# Browning A-Bolt



## hunt4P&amp;Y (Sep 23, 2004)

I just bought a Browning A-Bolt in a .338 cal. I bought it from a friend that has put 21 rounds through it. 20 sighting it in and one on a elk. I bought it for a new elk gun, however it has a BOSS system and it is a wood stock. Another words its a heavy gun. I am looking to get a new stock for it.

I have looked on a few sites for a aftermarket, LIGHT stock, however I haven't found many. If anyone knows of a good stock for it please let me know.


----------



## Horsager (Aug 31, 2006)

Cut the barrel back to 22" or 23" since you only have 24" of "active barrel currently anyway, that'll end your BOSS woes. Order yourself a McMillan stock. The rifle will balance better, the shorter barrel will be stiffer (potentially more accurate). The rifle will fit in a scabard better and carry through the trees better.


----------



## hunt4P&amp;Y (Sep 23, 2004)

Horsager,

I looked on there website, and it doesn't look like they make stocks for Browning. This is the trouble I have been running into. I looked on HS's sight and they don't either. Any other ideas?


----------



## fishless (Aug 2, 2005)

Look again, I know McMillan makes stocks for browning rifles. It might take awhile to get one though, I believe they were pretty backed up with orders.


----------



## Plainsman (Jul 30, 2003)

I would just call browning and see if they will sell you a synthetic stock for it. Then get a gunsmith to make a threaded cap for the barrel. You can use the boss or not as you like. Don't expect to be able to switch back and forth and have the same accuracy with the same load.


----------



## Horsager (Aug 31, 2006)

McMillan doesn't make their "Edge" Series ultralight stock for an A-Bolt. They do make a few of their standard weight stocks for A-Bolts though.

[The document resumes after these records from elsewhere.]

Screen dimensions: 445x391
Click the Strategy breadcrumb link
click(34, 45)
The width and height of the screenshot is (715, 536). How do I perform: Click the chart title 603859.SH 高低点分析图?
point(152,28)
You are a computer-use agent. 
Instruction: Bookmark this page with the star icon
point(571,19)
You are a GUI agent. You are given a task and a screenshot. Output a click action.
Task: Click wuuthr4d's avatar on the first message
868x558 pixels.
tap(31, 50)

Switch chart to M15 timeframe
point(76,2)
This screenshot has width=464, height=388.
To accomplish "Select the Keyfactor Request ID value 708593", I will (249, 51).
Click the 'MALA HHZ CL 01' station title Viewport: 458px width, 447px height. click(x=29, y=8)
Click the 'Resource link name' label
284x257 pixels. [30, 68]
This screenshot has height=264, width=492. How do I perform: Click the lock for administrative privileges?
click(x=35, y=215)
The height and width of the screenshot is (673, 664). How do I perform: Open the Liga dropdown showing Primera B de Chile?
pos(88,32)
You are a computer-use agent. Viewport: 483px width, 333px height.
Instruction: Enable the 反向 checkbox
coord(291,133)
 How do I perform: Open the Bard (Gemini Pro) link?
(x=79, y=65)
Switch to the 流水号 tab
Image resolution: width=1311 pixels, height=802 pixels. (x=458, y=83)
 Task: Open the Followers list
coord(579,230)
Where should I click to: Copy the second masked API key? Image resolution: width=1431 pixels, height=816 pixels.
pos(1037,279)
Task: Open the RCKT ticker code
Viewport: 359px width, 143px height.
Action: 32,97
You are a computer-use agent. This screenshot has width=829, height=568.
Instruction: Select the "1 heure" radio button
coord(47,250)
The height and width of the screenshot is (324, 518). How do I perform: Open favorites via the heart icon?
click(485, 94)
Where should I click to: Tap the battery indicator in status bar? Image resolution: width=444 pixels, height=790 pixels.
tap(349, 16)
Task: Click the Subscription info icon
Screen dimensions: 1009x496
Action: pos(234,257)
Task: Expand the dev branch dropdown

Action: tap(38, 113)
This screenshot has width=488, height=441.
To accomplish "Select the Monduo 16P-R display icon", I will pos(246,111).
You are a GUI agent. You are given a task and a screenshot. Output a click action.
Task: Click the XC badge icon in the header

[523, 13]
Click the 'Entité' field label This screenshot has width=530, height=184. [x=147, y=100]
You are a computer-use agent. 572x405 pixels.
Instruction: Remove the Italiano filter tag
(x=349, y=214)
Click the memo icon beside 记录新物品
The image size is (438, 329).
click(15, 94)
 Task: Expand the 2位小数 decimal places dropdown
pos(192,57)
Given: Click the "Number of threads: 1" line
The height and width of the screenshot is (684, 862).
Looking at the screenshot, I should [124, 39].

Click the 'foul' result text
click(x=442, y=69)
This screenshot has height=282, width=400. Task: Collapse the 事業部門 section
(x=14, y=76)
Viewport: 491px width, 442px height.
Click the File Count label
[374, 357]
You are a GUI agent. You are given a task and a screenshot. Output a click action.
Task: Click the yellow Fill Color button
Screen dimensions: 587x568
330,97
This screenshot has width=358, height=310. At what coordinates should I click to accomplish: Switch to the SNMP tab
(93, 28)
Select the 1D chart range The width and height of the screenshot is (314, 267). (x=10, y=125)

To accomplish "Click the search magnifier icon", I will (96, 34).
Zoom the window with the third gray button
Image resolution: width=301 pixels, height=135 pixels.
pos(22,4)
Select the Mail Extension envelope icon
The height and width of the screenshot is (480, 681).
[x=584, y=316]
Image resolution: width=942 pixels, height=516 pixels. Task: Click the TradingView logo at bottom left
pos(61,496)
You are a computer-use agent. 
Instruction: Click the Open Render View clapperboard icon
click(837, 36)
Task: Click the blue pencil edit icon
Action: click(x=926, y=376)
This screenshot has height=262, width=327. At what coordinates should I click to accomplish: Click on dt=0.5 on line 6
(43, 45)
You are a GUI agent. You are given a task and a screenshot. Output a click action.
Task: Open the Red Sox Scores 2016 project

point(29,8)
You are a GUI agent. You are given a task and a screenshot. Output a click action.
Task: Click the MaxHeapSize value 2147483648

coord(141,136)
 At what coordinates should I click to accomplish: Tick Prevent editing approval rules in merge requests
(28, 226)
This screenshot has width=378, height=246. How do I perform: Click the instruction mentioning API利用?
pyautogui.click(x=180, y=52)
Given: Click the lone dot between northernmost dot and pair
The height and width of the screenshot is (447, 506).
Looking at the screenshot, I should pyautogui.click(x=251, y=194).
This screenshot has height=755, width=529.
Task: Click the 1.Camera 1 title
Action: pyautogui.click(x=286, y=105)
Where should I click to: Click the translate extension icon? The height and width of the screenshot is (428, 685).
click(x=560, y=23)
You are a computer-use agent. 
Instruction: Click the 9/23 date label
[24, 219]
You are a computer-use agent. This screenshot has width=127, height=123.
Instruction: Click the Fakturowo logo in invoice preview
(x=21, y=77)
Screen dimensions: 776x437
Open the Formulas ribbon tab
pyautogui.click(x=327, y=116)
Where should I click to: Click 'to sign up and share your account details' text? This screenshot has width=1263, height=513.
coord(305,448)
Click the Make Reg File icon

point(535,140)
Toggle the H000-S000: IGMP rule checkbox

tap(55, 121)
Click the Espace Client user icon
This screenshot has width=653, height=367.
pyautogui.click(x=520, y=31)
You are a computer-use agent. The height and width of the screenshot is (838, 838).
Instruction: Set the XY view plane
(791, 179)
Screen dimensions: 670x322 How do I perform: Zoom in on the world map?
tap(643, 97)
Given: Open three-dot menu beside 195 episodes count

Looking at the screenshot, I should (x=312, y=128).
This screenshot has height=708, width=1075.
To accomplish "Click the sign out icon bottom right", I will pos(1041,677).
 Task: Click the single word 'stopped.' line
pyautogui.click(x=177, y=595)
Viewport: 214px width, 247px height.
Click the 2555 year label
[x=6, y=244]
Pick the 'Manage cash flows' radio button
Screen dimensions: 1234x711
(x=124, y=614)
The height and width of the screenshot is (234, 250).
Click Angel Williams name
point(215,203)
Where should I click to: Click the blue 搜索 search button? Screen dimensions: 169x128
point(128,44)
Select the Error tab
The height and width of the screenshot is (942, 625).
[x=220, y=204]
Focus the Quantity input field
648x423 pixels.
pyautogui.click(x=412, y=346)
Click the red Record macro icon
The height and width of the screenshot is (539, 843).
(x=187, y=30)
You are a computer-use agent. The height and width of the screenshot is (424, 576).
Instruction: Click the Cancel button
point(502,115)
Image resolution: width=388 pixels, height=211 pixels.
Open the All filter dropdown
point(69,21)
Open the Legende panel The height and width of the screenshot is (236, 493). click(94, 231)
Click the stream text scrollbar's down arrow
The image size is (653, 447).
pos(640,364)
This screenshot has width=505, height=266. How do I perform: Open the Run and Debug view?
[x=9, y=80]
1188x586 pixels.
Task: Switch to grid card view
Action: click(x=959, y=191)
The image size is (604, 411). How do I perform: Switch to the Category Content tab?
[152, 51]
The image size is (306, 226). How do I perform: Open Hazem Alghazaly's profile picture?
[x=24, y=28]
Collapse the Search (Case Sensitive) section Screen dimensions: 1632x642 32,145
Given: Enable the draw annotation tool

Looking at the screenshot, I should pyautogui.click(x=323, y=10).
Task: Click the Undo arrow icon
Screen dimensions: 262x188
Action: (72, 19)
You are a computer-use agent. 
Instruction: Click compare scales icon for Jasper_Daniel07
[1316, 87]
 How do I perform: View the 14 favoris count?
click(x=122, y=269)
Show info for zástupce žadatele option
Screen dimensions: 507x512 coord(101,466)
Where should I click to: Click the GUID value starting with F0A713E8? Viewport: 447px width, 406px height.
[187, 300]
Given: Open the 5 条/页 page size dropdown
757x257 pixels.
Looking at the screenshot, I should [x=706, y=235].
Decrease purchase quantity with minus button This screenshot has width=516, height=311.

http://mcmfamily.com/mcmillan/hunting/browning.asp


----------



## hunt4P&amp;Y (Sep 23, 2004)

Thanks guys. 
I am looking for an ultralight stock. I have thought of getting a factory stock, thats what I might do if I can't get a light one. I know the gun will be front heavy, but thats just something I will have to deal with. I might have made the impression I wanted to get rid of the BOSS but I think it would be a good thing to leave on the gun. Alittle more accurate and less recoil the only bad thing about it is in this caliber it is really loud. I would just like to have a lighter stock that can take abuse and weather changes. 
Thank you Horsager. The site I got off of google must have been there old one it looked nothing like this one. 
Any other suggestions would be appretiated.


----------



## jford (Jan 30, 2007)

Anybody have any accuracy problems with their A-Bolt? I have bedded the action, lapped the bore, free-floated the barrel and torqued the action and scope mounts to spec. First shot is spot on, second starts to wander to the left and the third wanders even more. I'm assuming it's a bad barrel because I let it cool down and it's back on target. Anybody have any problems like this with their A-bolt? It's made in Japan and I know their metalurgy isn't that great. The barrel might have not been stress relieved after rifling it.


----------



## Waterspaniel (Oct 10, 2005)

I have an abolt with a ram-line synthetic stock. Check them out


----------



## hunt4P&amp;Y (Sep 23, 2004)

I looked on there site, and I found A-bolt stocks, but I didn't see any for Magnums. I want a new synthetic stock for my .338 rem mag. In the A-bolt. Do they make Magnum stocks for A-bolts? How do you like yours?


----------



## shotgunner (Oct 15, 2002)

You may want to look at a Bell & Carlson Medalist stock. They come with an aluminum bedding block and you can get them in tactical or hunting models in a number of different colors. They do make them for the long action a-bolt.


----------